Tannat might be the world’s most criminally underrated red grape, but Rousseau was put on earth to change that. He fell in love with the variety in his native Gascony, and studied at Madiran’s Château Montus (arguably the world’s most famous Tannat producer) before moving to California with the goal of putting Tannat on the map. His irresistible “Son of a Butcher” is the perfect introduction to the variety for anyone feeling a little gun-shy about its famously beefy structure. Like Yannick himself, this blend has one foot in the Old World and the other in the New—a Californian vin de pays, if you will. One sip will have you scratching your head over why this is your first dip in the Tannat pool—it offers the same texture and intensity I prize in the best Napa Cabernet Sauvignons without the cumbersome price tag. Aside from its varietal makeup, meanwhile, is the spirit in which it is made: It’s not aiming to be a trophy bottling but instead an authentic ‘country’ red that elevates the everyday wine experience. In my opinion, Rousseau actually accomplished both, whether intended or not—this is a delicious, serious, truly memorable California red!

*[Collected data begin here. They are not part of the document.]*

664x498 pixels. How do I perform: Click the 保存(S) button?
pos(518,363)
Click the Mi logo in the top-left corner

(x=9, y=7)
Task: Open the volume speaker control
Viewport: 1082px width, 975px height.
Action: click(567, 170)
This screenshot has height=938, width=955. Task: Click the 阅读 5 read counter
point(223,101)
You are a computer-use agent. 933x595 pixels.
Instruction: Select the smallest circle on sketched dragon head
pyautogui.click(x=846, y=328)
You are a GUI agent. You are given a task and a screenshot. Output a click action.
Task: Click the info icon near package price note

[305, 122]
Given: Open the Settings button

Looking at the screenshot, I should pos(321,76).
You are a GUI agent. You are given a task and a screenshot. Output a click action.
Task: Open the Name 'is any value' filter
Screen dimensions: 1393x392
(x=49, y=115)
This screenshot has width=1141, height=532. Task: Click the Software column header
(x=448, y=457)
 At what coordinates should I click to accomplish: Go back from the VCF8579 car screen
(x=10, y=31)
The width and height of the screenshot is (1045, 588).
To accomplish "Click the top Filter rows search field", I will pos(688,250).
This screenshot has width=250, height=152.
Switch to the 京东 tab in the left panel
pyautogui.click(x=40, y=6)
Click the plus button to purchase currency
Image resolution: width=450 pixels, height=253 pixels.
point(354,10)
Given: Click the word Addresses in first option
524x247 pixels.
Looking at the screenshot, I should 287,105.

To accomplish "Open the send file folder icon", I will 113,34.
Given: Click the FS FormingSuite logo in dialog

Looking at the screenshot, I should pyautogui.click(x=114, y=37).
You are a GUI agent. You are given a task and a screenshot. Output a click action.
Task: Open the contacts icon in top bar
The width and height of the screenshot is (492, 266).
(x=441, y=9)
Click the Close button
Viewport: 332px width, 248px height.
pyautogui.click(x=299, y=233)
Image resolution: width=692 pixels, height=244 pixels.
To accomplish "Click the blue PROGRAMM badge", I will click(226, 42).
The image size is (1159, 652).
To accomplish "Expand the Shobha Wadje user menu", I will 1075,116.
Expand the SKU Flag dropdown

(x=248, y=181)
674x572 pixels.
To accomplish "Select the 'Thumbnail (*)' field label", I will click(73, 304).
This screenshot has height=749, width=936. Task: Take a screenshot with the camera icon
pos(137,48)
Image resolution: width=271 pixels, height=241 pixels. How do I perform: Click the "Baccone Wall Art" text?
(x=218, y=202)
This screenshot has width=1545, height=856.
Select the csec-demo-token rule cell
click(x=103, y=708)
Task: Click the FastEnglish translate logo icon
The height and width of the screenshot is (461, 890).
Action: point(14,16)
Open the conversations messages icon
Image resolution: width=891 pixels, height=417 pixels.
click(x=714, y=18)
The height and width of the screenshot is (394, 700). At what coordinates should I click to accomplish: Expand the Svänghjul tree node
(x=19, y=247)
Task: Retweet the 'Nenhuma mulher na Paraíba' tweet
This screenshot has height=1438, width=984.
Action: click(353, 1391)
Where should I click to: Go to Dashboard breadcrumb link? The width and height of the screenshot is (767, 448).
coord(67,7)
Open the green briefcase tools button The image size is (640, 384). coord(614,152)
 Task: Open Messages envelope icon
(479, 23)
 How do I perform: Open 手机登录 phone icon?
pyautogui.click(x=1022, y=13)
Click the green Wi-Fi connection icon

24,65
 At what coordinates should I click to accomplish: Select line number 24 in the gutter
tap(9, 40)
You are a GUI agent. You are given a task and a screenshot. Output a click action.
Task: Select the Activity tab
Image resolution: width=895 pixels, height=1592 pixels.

We’ve featured Yannick’s Y. Rousseau wines before on SommSelect and have followed his career with hawk eyes ever since. After all, there aren’t many Californian winemakers inspired by the wines of Gascony—Yannick’s original home and the region of southwest France sandwiched between Toulouse and the Atlantic coastline. His first taste of wine was at the age of five: his grandfather Pepe’s “house wine” made to pair with the dark red meats sold in the family butcher shop. Even then he was completely riveted, and later decided to break the multigenerational tradition of butchering and pursue a full-time career in wine. He obtained his winemaking degree from Toulouse University and studied under the legendary Alain Brumont at Château Montus—ground zero for benchmark Tannat.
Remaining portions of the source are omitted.